§ AIM OF THE TASK
Put the lines below, from the first one through the line containing "Looking at the", into a numbered list, skipping any blank lines. Leave the pictures out.
◇ ◇ ◇
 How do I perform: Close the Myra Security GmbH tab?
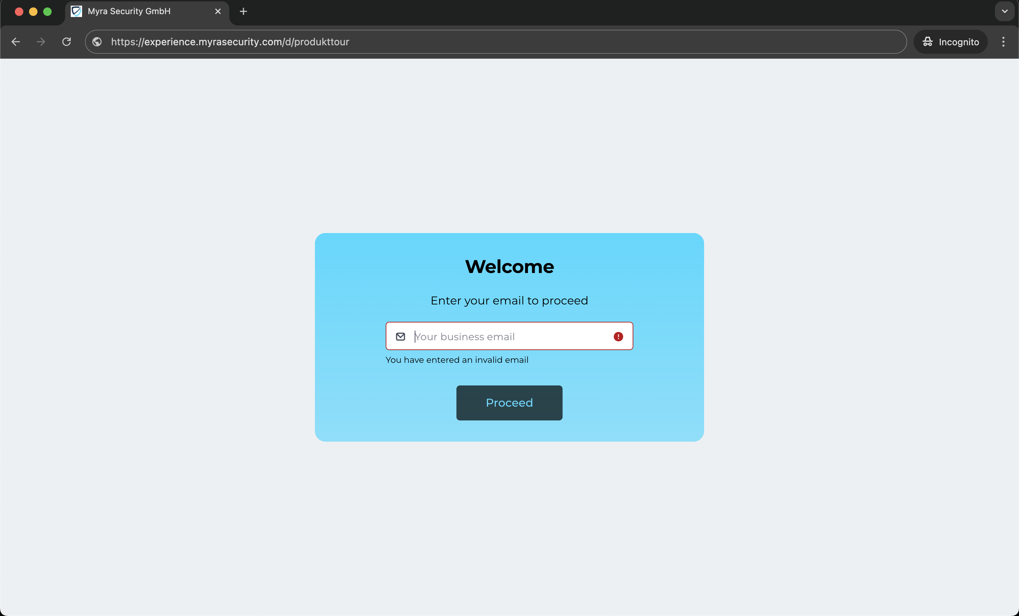point(218,12)
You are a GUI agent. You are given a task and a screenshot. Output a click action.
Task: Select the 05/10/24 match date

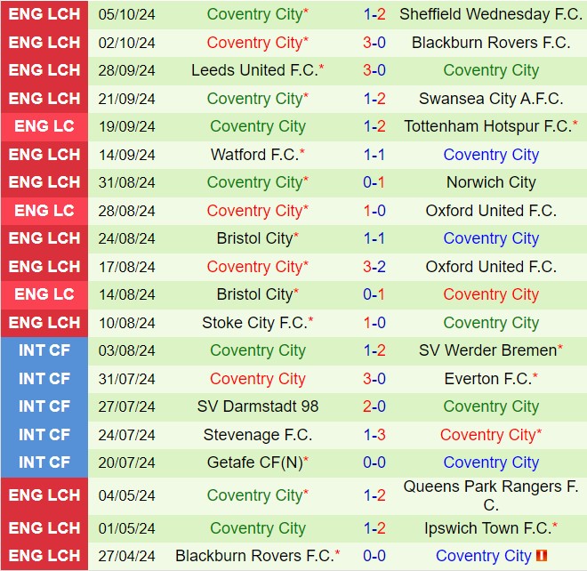pyautogui.click(x=128, y=14)
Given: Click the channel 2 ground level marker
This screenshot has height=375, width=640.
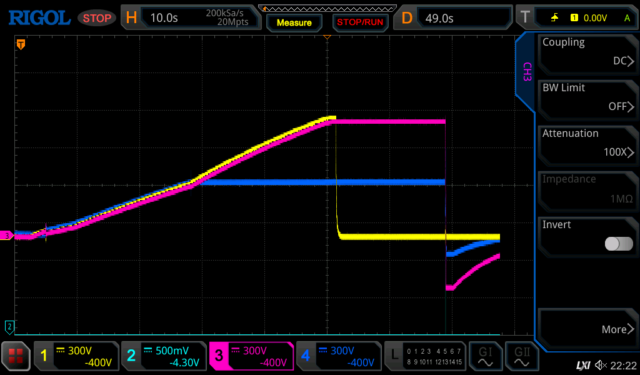Looking at the screenshot, I should pyautogui.click(x=9, y=326).

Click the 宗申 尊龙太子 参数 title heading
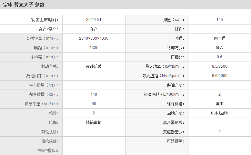pyautogui.click(x=24, y=5)
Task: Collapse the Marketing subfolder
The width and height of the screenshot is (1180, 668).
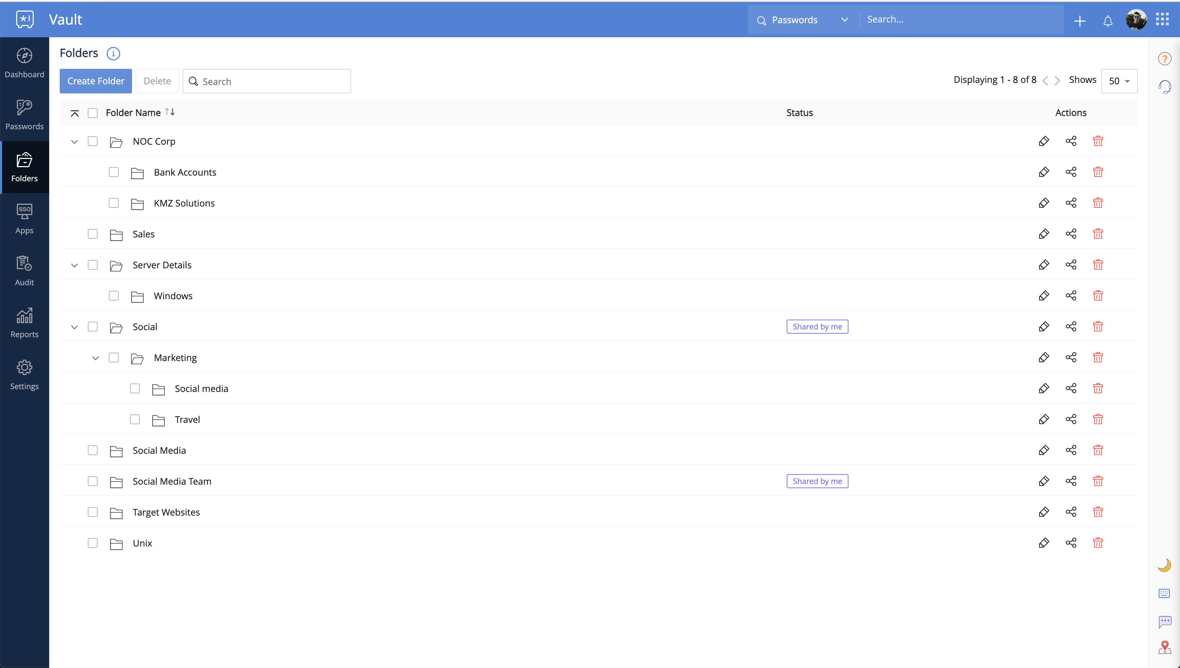Action: coord(95,357)
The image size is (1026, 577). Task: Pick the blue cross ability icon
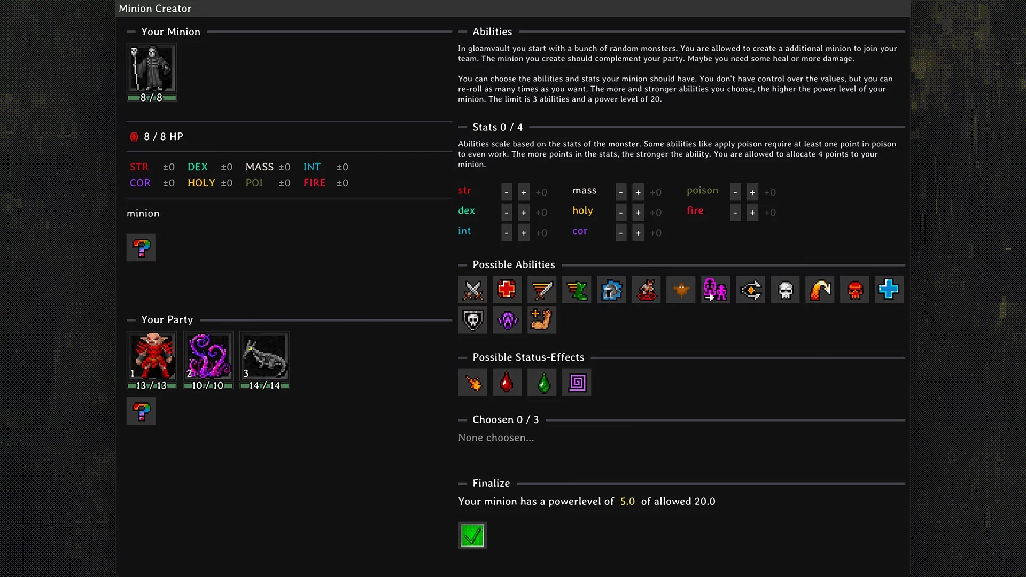click(x=889, y=290)
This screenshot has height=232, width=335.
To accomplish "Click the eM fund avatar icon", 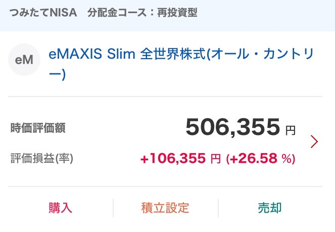I will click(x=24, y=60).
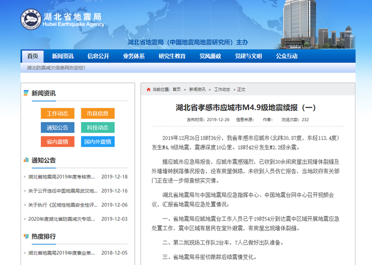Viewport: 372px width, 265px height.
Task: Open 研究生教育 navigation item
Action: [x=172, y=56]
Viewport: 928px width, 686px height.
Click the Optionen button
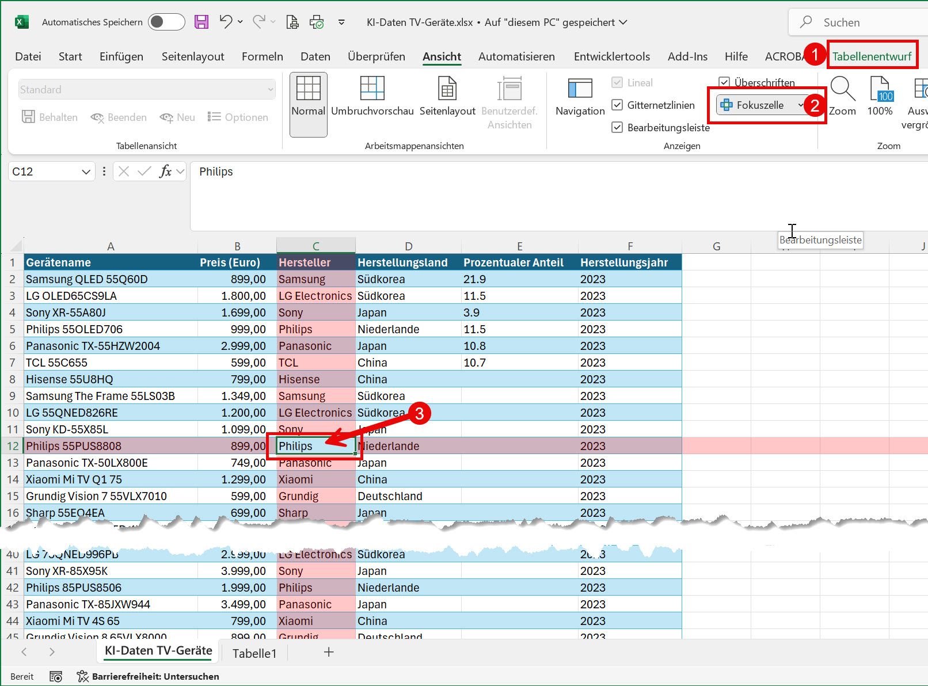click(x=238, y=117)
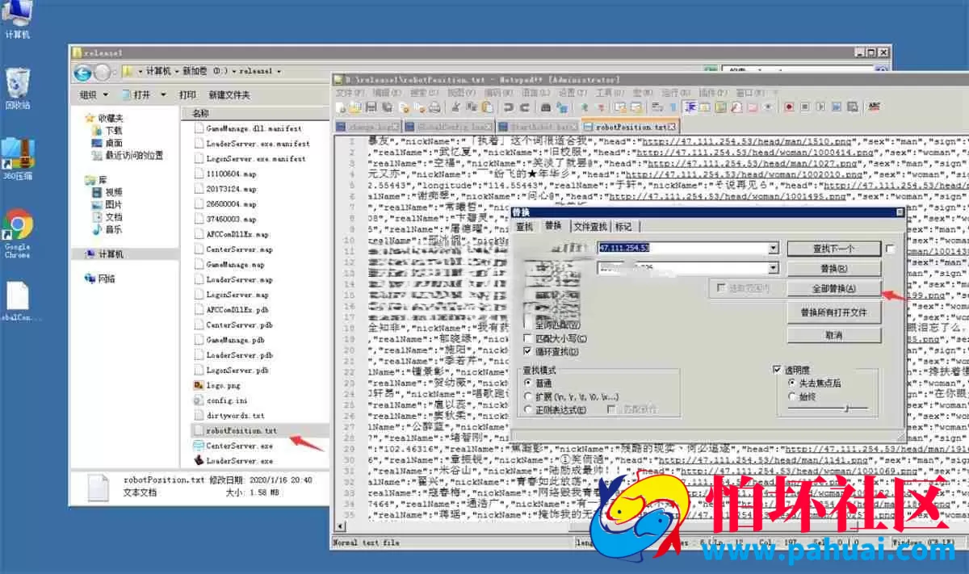Image resolution: width=969 pixels, height=574 pixels.
Task: Expand the replace-with field dropdown
Action: (x=774, y=268)
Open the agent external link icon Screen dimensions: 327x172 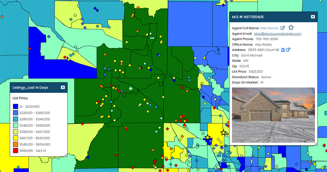(x=283, y=28)
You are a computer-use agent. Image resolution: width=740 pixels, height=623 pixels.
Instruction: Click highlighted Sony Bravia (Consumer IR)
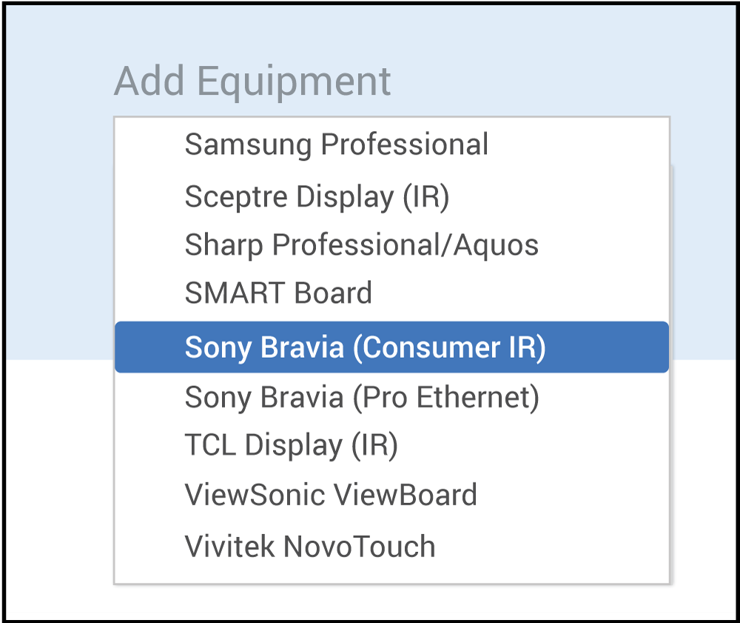365,347
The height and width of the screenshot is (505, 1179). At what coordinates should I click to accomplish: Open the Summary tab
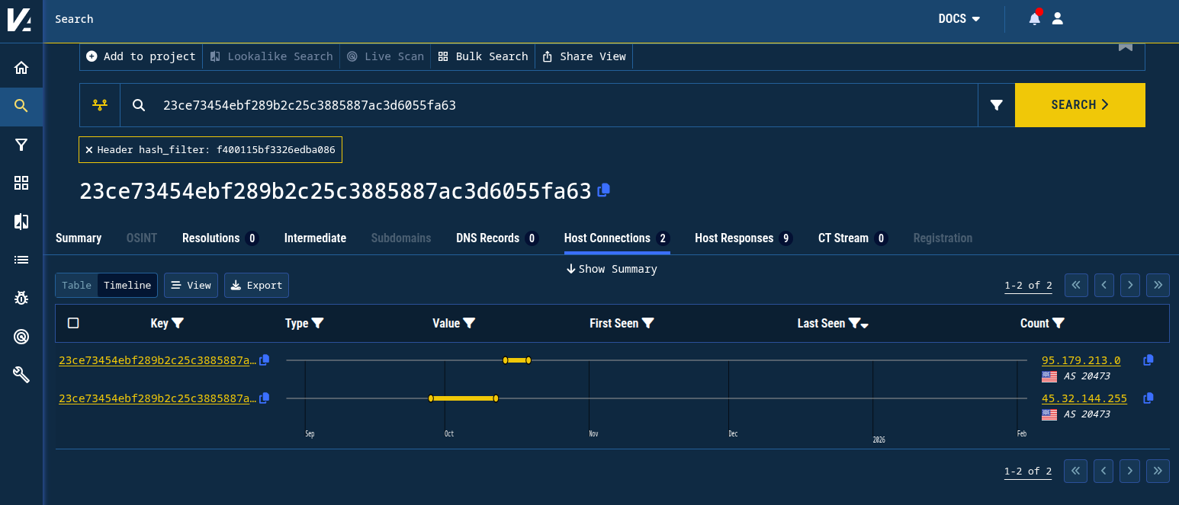[x=79, y=238]
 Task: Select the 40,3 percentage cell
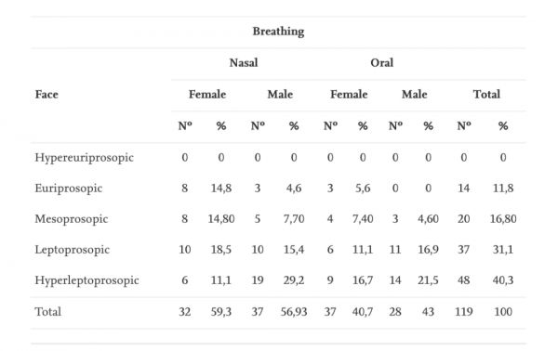503,280
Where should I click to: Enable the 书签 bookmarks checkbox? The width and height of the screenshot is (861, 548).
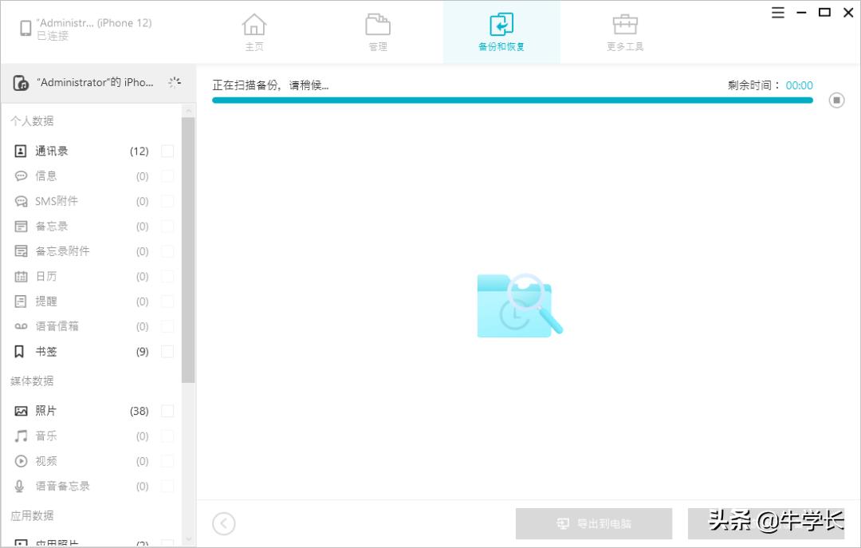[x=167, y=351]
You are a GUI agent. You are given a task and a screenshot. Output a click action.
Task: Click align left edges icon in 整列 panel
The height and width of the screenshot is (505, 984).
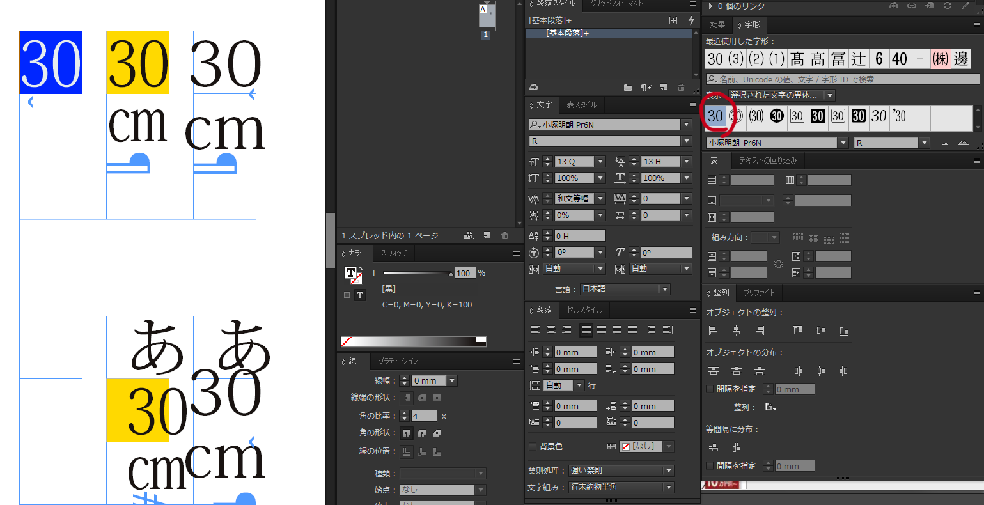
◇ ◇ ◇
§ EXERCISE RESULT
1.  How do I perform: Close the Myra Security GmbH tab?
2. point(218,12)
3. You are a GUI agent. You are given a task and a screenshot. Output a click action.
4. Task: Select the 05/10/24 match date
5. pyautogui.click(x=128, y=14)
6. Given: Click the channel 2 ground level marker
7. This screenshot has height=375, width=640.
8. Looking at the screenshot, I should pyautogui.click(x=9, y=326).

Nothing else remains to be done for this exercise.